As Detjens talks, he occasionally stops to pull or kick something not from the area out of the ground. He points out various species that do belong there, including creeping wild rye, pickleweed, fiddleneck plants and California poppies. About 28,000 of the 31,000 new plants put in the ground have survived the first year, Detjens said, a healthy 92 percent survival rate.

“A lot of them are now kind of getting their bearing, they’re getting their roots, they’re growing, and so a lot of our effort has been in nurturing those plants,” Detjens said. “We’ve also done our first year of monitoring. We monitor for the vitality of the plants and we monitor for the tidal exchange that we have in the various channels.”

Sensors connected by Bluetooth collect data for things like dissolved oxygen and water temperature integrity.

“That way we can track that tide gauge versus the measurements that we have here to ensure that we’re having as much of a title prism exchange as we want and to make sure that the channels are the right size and the right volume to be able to bring those tides in and down,” Detjens said.

The area has been designed with sea level rise in mind. Walnut Creek has the second-highest amount of sediment coming through its watershed, which the marsh will now better help dissipate.

“We’ve designed the project to be resilient until mid-century,” Detjens said. “Resilient basically means it just does everything that is going to do, and we don’t have to touch it. We designed it to be adaptable to the end of the century. Adaptable means we’ve built this so we can come in later and make it taller.”

The John Muir Land Trust will handle the next phase, which starts in September once the final design is complete. As of now, there will be 2.6 miles of trails, three pedestrian bridges, three kayak launches, built-up viewing areas, boardwalks, and interpretive displays.

Linus Eukel, the land trust’s executive director, said last week the group is aiming for the area to be open to the public in 2024.

Birdwatching will likely be a major draw, as will school groups.

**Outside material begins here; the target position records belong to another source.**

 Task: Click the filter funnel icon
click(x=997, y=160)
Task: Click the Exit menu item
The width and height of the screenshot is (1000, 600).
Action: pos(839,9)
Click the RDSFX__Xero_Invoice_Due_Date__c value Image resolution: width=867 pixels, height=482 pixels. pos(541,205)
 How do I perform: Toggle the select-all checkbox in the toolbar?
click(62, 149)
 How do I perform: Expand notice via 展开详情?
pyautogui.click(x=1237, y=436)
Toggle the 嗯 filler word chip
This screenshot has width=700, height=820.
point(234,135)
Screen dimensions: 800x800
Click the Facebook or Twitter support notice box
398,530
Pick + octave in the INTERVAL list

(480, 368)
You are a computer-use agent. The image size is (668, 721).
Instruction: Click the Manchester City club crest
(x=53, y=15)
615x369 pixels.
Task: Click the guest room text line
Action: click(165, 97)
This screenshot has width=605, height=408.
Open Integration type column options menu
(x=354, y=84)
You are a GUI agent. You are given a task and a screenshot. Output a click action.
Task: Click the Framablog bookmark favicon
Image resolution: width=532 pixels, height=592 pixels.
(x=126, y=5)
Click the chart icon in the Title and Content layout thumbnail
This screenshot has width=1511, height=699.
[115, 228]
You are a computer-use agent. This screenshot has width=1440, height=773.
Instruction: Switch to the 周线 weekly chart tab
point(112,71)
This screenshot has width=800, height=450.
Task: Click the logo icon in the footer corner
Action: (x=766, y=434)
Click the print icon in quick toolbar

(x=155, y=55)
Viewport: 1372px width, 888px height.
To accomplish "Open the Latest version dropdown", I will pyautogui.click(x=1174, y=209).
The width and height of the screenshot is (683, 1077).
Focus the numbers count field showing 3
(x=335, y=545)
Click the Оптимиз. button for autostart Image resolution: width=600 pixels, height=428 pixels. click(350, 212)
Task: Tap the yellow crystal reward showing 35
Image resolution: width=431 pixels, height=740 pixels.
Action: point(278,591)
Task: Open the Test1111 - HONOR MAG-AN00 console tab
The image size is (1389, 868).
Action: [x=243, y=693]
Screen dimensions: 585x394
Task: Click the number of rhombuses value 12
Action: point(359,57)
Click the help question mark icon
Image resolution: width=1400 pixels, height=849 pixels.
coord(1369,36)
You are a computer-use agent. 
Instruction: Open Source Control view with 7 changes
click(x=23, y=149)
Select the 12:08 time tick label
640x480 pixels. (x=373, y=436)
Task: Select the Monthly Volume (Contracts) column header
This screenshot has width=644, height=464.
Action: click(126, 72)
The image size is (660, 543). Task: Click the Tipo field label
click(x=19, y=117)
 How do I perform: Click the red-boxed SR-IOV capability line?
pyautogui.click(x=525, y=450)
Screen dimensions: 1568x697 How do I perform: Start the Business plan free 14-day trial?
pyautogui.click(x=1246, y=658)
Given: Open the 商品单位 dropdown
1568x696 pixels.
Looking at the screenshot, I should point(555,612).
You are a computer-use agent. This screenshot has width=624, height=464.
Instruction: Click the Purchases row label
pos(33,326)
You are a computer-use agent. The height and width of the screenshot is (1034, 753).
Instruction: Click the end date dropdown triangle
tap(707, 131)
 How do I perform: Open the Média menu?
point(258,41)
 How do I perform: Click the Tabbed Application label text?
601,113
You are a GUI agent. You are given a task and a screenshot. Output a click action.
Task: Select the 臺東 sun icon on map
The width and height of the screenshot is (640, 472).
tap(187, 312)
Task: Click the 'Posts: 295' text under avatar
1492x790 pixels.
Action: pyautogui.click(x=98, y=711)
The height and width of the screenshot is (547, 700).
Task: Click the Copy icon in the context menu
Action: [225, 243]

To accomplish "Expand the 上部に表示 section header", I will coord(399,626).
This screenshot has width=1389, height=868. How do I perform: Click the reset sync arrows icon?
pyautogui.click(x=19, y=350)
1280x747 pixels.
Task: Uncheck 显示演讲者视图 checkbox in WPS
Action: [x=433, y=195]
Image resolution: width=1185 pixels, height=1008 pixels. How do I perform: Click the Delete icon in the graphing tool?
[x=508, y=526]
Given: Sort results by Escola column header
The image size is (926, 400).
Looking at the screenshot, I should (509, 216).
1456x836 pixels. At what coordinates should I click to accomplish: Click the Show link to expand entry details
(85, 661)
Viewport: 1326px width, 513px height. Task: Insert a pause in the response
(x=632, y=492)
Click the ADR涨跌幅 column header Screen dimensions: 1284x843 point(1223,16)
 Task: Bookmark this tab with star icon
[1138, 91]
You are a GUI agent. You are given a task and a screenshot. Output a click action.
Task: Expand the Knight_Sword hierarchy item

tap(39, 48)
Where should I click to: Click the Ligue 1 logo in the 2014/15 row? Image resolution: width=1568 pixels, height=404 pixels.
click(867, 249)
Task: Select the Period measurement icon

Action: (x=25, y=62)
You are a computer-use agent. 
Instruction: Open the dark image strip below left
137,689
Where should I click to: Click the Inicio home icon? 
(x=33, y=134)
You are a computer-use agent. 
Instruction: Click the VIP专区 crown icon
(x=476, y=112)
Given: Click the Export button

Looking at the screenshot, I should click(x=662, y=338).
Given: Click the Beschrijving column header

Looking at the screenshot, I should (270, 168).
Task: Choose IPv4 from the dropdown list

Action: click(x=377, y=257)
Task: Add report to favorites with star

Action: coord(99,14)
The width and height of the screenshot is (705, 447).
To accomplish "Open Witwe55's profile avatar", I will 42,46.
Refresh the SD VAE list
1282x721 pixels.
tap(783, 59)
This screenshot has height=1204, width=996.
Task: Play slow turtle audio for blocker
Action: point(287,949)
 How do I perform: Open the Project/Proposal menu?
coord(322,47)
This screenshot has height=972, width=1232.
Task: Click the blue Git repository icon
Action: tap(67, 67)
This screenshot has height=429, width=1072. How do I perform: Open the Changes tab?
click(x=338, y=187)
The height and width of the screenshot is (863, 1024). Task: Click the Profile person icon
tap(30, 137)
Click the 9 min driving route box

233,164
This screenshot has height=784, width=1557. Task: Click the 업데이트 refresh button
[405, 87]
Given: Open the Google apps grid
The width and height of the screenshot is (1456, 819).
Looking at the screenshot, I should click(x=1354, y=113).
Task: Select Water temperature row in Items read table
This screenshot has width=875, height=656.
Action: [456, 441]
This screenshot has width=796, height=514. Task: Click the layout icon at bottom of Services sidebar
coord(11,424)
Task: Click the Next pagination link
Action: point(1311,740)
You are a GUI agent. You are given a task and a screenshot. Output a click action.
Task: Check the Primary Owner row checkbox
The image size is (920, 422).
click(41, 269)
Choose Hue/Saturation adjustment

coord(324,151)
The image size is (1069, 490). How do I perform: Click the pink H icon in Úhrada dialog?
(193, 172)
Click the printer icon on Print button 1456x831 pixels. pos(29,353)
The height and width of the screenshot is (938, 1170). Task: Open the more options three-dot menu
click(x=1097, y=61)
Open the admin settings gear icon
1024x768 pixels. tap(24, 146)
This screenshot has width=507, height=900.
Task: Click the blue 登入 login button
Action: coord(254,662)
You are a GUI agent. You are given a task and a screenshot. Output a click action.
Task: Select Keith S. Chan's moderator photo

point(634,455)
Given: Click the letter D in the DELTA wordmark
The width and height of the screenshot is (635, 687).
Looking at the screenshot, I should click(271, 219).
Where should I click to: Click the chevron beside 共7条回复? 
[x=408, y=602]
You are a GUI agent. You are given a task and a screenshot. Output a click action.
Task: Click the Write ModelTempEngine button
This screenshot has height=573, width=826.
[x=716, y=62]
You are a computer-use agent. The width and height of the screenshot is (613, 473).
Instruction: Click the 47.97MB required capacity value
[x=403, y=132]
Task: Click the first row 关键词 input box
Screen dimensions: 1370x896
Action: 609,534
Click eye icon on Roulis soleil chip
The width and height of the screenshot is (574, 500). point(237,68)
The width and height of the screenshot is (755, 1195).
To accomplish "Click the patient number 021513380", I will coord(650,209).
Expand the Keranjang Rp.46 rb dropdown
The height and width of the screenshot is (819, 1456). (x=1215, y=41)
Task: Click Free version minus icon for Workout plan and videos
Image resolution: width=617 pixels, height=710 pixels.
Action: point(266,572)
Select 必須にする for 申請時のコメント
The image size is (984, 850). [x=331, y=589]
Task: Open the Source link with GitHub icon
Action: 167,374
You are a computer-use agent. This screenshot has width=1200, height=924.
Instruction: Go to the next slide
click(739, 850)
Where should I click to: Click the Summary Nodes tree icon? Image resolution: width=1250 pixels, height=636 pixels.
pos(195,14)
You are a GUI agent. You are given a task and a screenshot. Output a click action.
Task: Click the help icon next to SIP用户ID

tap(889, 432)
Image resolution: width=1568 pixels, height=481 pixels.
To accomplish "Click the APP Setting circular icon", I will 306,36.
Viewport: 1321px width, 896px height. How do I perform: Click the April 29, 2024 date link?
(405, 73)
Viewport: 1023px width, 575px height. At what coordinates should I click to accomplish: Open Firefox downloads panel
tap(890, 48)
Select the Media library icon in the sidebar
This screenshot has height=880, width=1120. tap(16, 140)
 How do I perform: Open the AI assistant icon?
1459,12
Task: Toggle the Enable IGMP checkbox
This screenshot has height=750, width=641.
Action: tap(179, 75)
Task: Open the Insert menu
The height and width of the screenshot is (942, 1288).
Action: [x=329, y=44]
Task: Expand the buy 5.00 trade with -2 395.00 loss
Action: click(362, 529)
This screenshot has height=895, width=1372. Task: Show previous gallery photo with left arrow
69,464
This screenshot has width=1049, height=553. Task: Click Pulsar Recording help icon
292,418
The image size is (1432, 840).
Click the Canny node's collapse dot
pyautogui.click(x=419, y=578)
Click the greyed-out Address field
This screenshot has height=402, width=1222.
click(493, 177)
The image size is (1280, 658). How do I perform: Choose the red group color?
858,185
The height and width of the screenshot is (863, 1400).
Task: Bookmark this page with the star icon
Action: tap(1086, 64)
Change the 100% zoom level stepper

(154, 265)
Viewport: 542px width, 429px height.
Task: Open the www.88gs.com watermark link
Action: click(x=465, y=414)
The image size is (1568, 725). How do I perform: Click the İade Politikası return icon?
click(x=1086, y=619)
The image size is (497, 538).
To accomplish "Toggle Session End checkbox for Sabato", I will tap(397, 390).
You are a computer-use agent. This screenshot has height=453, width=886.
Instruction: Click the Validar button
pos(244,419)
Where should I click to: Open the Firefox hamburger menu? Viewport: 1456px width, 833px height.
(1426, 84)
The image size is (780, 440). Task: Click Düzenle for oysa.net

Detjens said conservation groups have been out to tour the site recently and are excited.

“I’m seeing more raptors, I’m seeing more birds which is really cool to see,” Detjens said. “Before there were a lot of jackrabbits and coyotes in sagebrush, whereas now it’s a much more vibrant system. Almost every time I’m out here I see multiple types of egrets and other kinds of shore birds … pipers. I see herons, those are pretty common. Usually, we see the osprey making appearances.”

The land trust has said that, even before the project started, there were more than 80 bird species at the marsh, including short-eared owls, white-tailed kites, American kestrels, northern harriers, and the loggerhead shrike.

“We’ve had the Golden Gate Audubon Society out here for a tour and they gave it like 25 thumbs up,” Detjens said.